Boy Deul

Personal information
- Full name: Boy Darryl Deul
- Date of birth: 30 August 1987 (age 38)
- Place of birth: Amsterdam, Netherlands
- Height: 1.78 m (5 ft 10 in)
- Position: Attacking midfielder

Youth career
- CVV Willemstad
- Abcoude
- Volendam

Senior career*
- Years: Team / Apps / (Gls)
- 2005–2008: Volendam / 38 / (12)
- 2008–2010: Willem II / 11 / (0)
- 2010–2012: Bayern Munich II / 43 / (7)
- 2012–2013: Veendam / 24 / (6)
- 2014–2016: Emmen / 56 / (17)
- 2016–2017: Stal Kamianske / 18 / (2)
- 2017–2018: Pafos / 32 / (6)
- 2018–2022: Volendam / 112 / (23)
- Total:  / 334 / (73)

= Boy Deul =

Dutch footballer

Boy Darryl Deul (born 30 August 1987) is a Dutch retired footballer.

==Club career==
He has previously played for Bayern Munich II, FC Volendam, Willem II and SC Veendam. In 2014, he joined FC Emmen.

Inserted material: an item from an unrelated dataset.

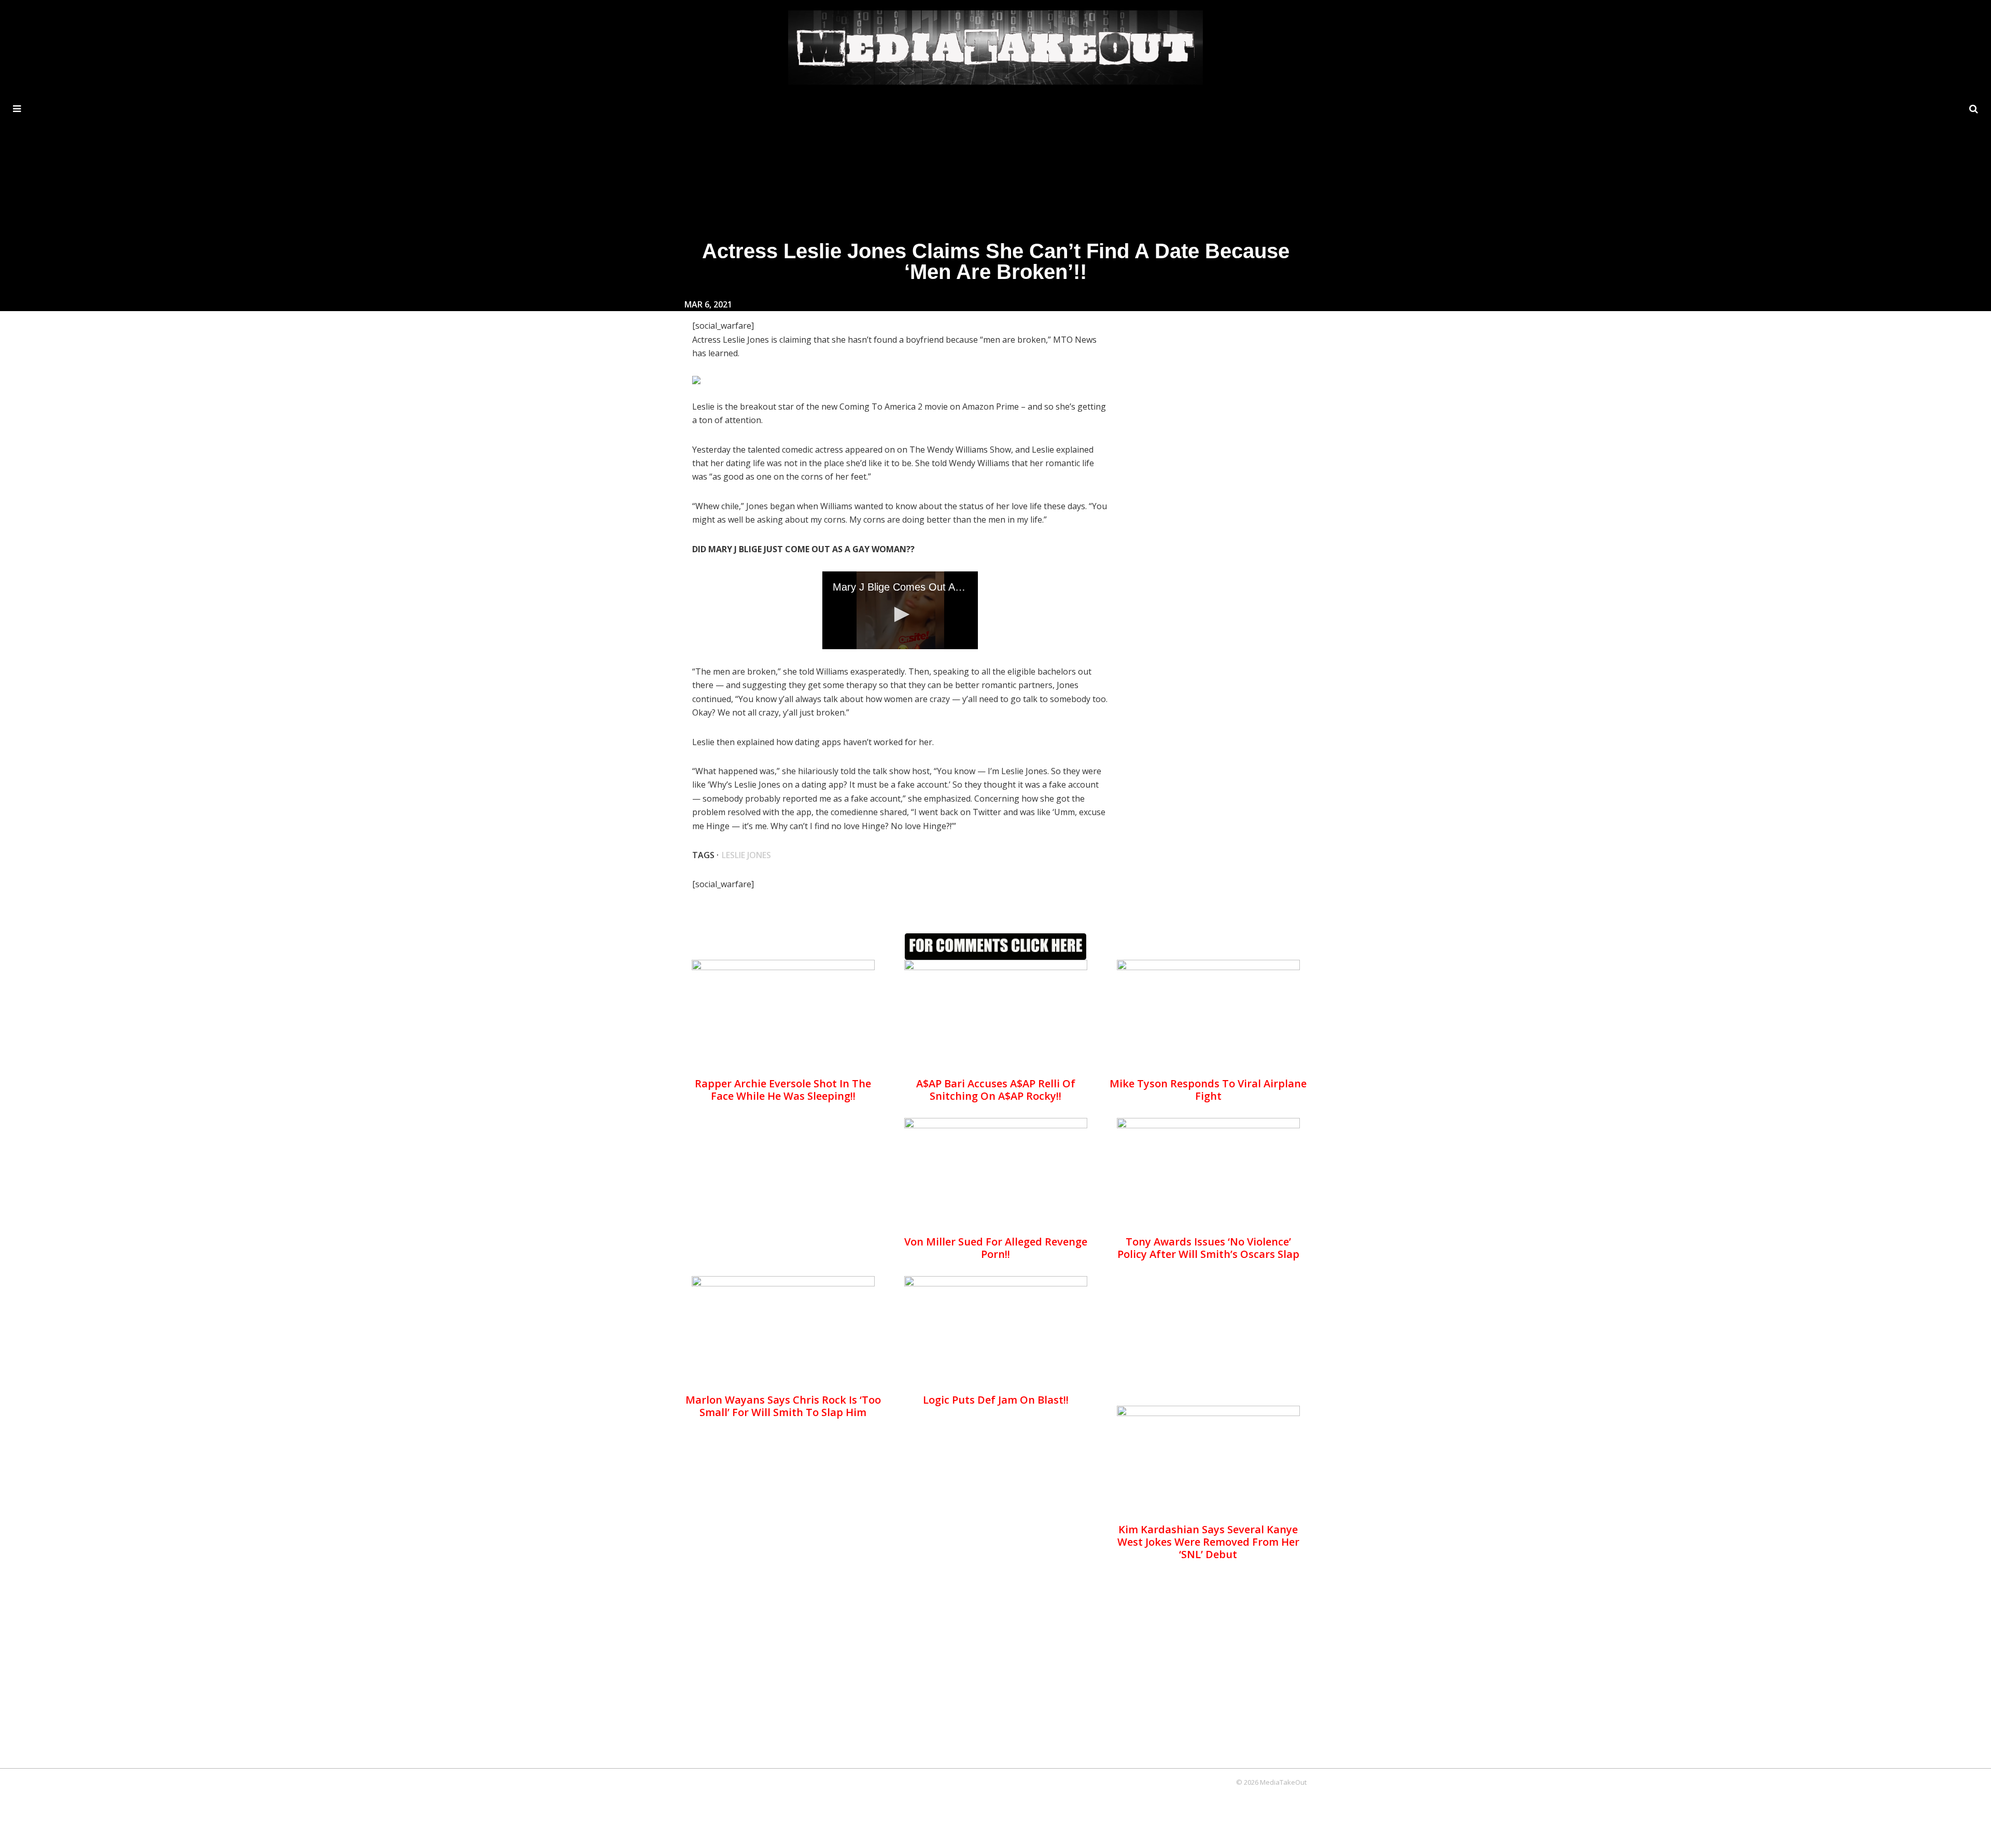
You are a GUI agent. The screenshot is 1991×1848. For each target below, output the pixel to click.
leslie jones (746, 855)
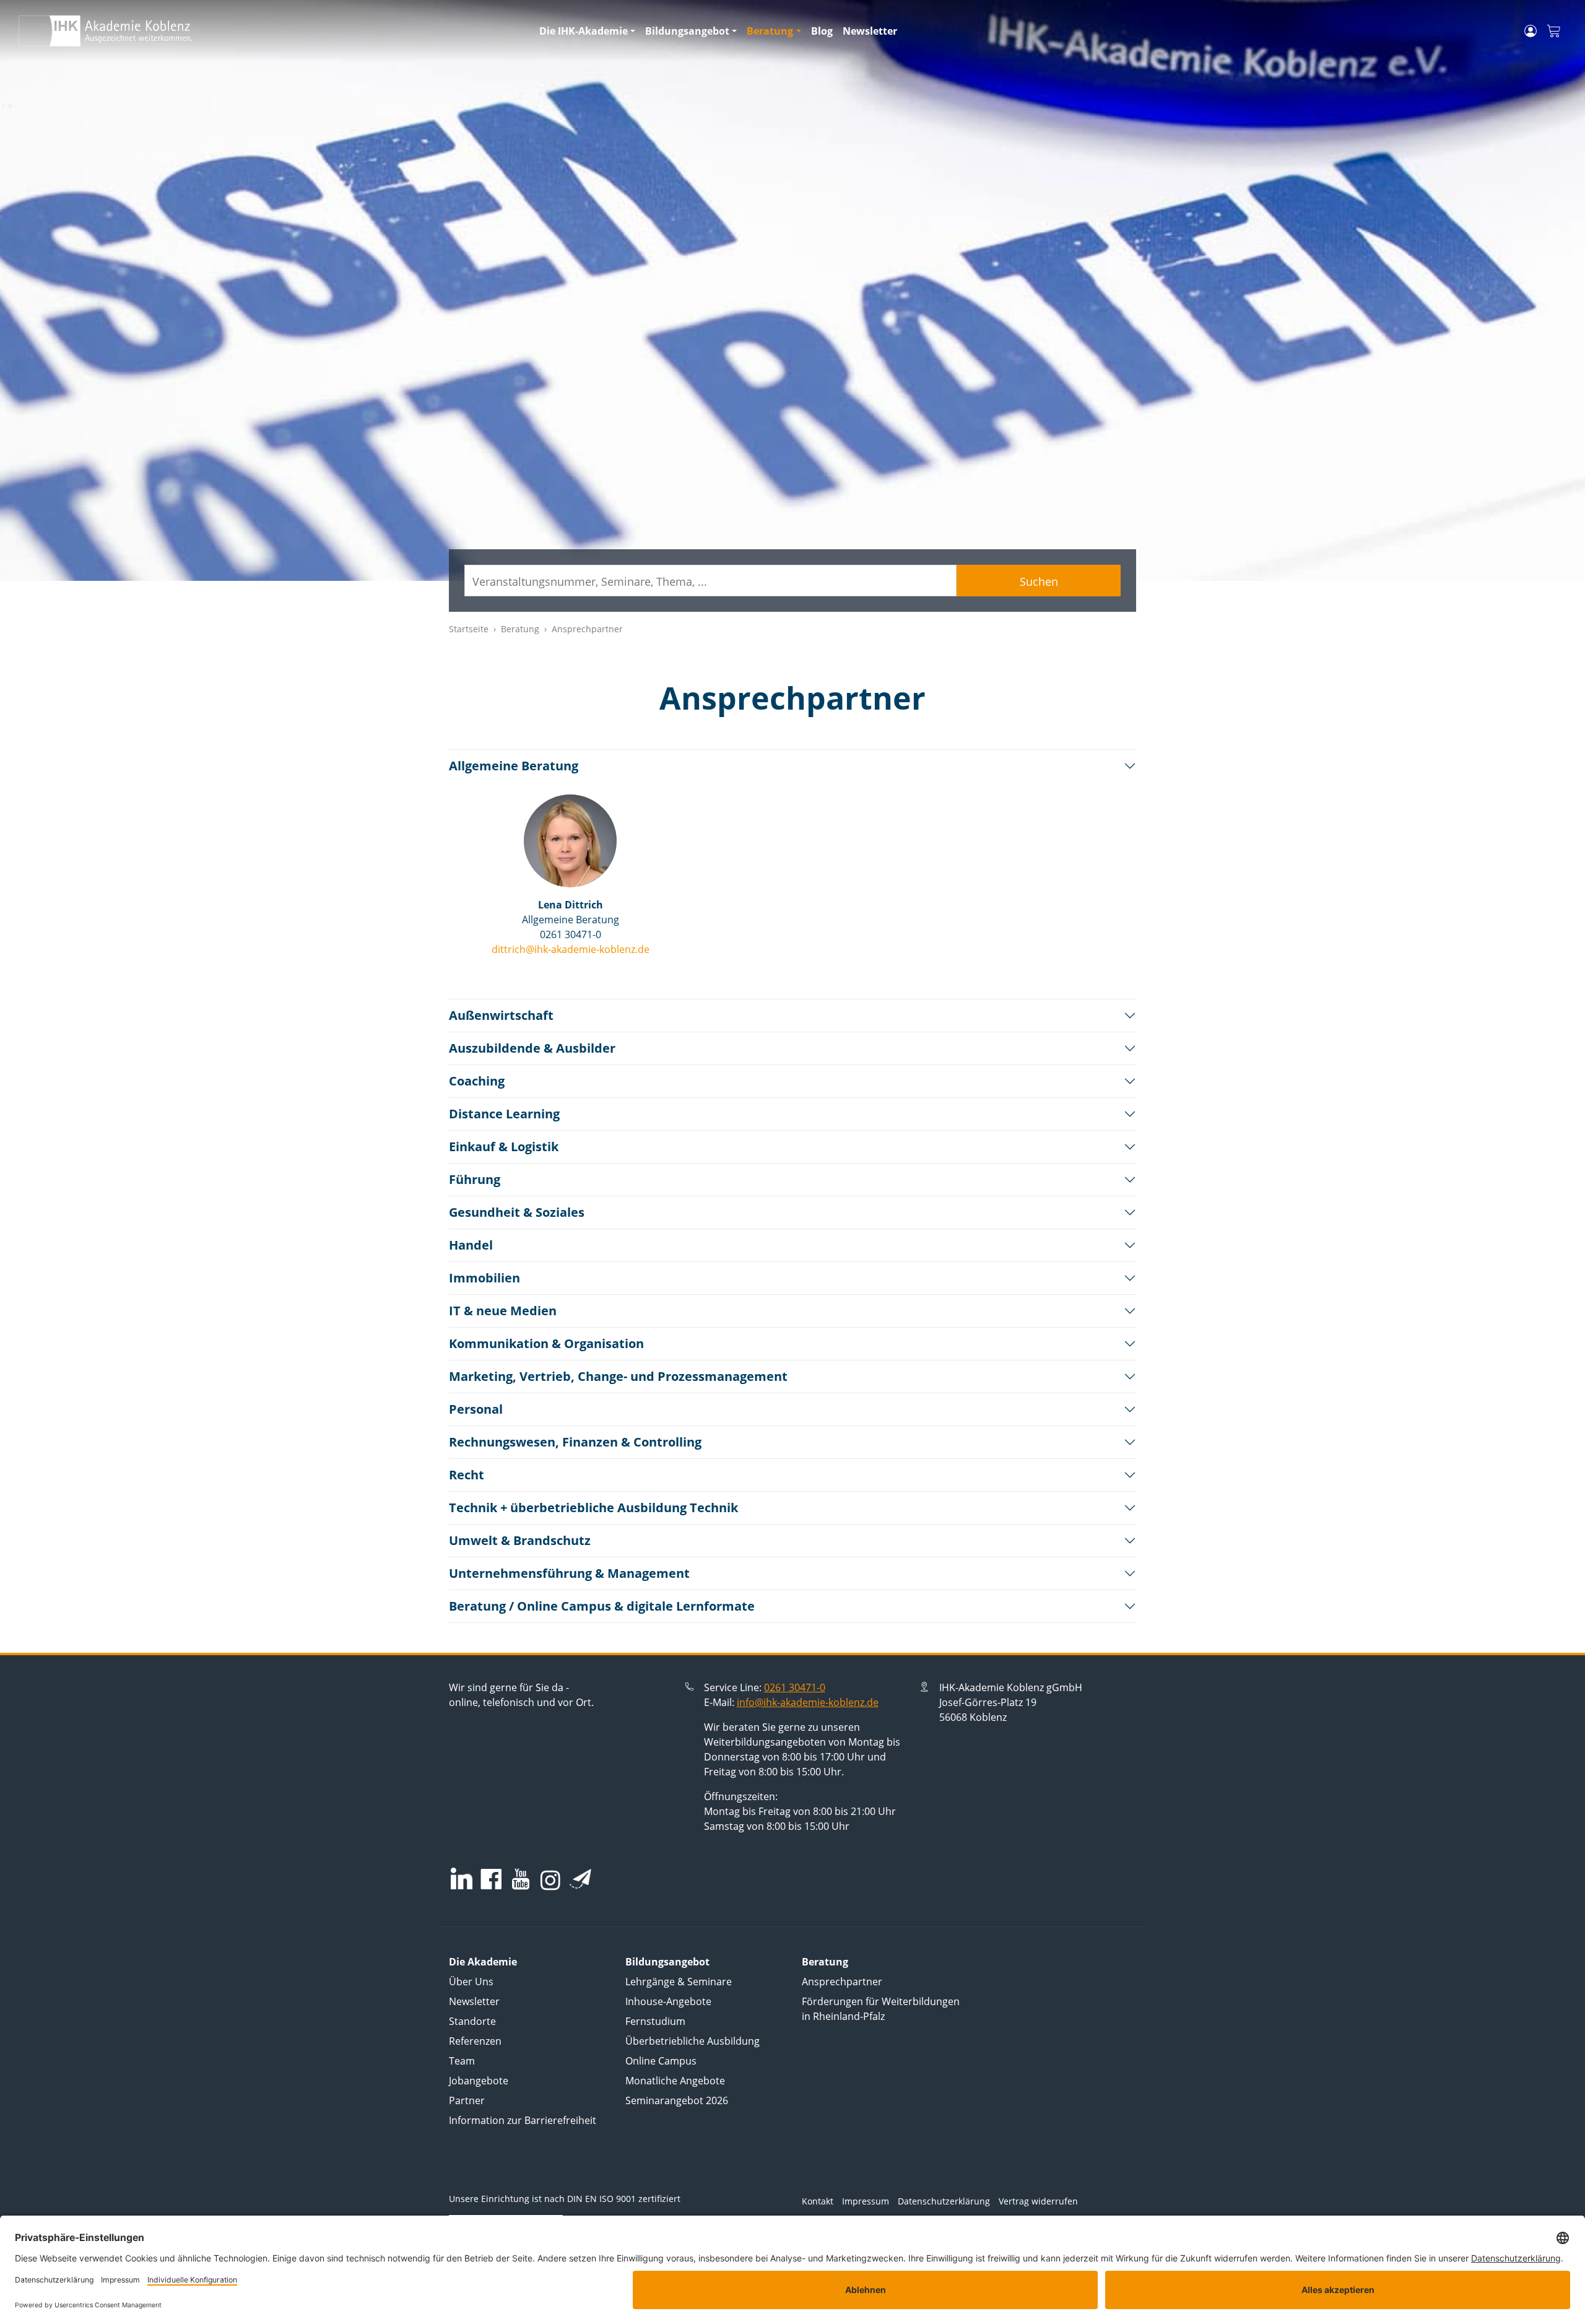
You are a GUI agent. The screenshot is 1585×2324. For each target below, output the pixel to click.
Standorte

He moved abroad to play for Ukrainian side Stal Kamianske in summer 2016. However, he did not receive five months salary because the club eventually went bankrupt.

In 2017, he moved to Cypriot club Pafos. On 16 August 2018, he left the Cypriot club and signed a contract for one season with Eerste Divisie club FC Volendam, returning to the club where he made his professional football debut.